O banqueiro Daniel Vorcaro não era só um trambiqueiro que deu o velho golpe da pirâmide financeira e deixou uma conta de mais de R$ 50 bilhões a ser paga pelo sistema. Ele tinha infiltrações nos altos escalões da República e uma milícia privada para intimidar desafetos, corromper fiscais do Banco Central e até para invadir sistemas de órgãos de investigação.

O homem era o capo de uma organização criminosa capaz de pôr em perigo a República, tais as suas ramificações nos três poderes. Em "Porque as Nações Fracassam", Acemoglu&Robinson asseguram que o Estado deve ser forte o suficiente para se proteger da captura privada. O que vemos é o patrimonialismo cada vez maior neste país.

Deve explicações à sociedade o ministro Dias Toffoli, que teria se beneficiado financeiramente com a venda de cotas do Resort Tayayá por R$ 35 milhões.
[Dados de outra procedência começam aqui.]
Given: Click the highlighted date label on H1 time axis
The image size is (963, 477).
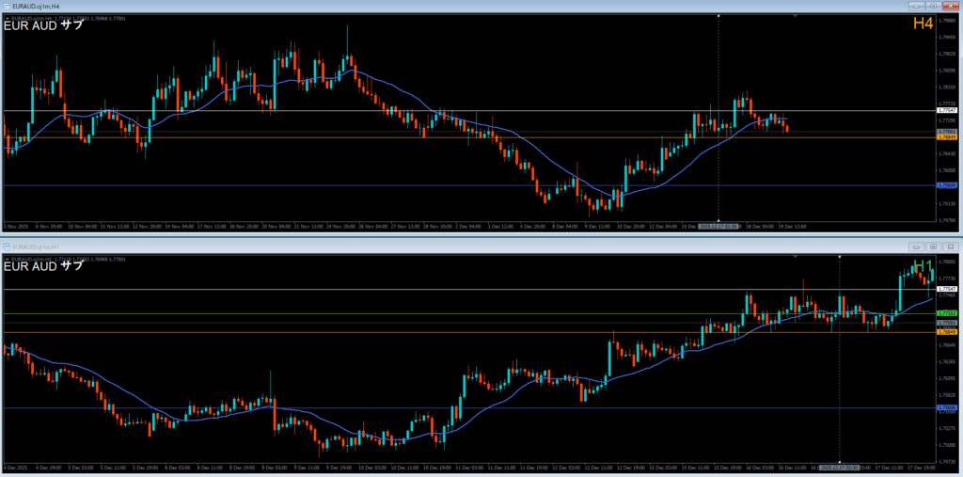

O colega do STF Alexandre de Moraes complicou-se com a revelação do contrato de R$ 130 milhões assinado por Vorcaro com o escritório de advocacia da esposa e seus filhos. Qual seria a expectativa do banqueiro hoje falido com essa contratação? Troca de telefonemas e encontros ocorreram entre Moraes e Vorcaro, gravados em um dos cem celulares apreendidos. Pergunta o contratante: "Alguma novidade? Conseguiu ter notícias ou bloquear?" A reposta de Moraes não se sabe porque o WhatsApp do ministro tem um programa para apagar o texto após a leitura. O ministro relator do processo do Banco Master, André Mendonça, fez muito bem em não esperar o despacho do Procurador-geral da República, para decretar a prisão preventiva de Daniel Vorcaro e de outros implicados na "Cosa Nostra", por ele chamado de "Turma". O Procurador estaria até hoje procurando justificativa jurídica para a prisão do criminoso, pela segunda vez, não fosse a providência de Mendonça.

O PGR não viu "perigo iminente" para agir dentro de "prazo exíguo". A Polícia Federal descobriu ordens de Vorcaro para "dar um pau no jornalista" Lauro Jardim, de O Globo e "Quebrar os dentes. Num Assalto." Ou de mandar "moer essa vagabunda", a empregada de casa, e "dar um susto" no cozinheiro.

O operador da Turma era chamado de Sicário. A mesma denominação que os narcotraficantes mexicanos dão aos seus matadores de aluguel. Em BH, onde ele circulava de Ferrari, ele é conhecido como Mexerica, com longa ficha criminal. Sicário tentou suicídio na prisão e está internado com morte encefálica provável. Uma pena, porque teria muito a contar.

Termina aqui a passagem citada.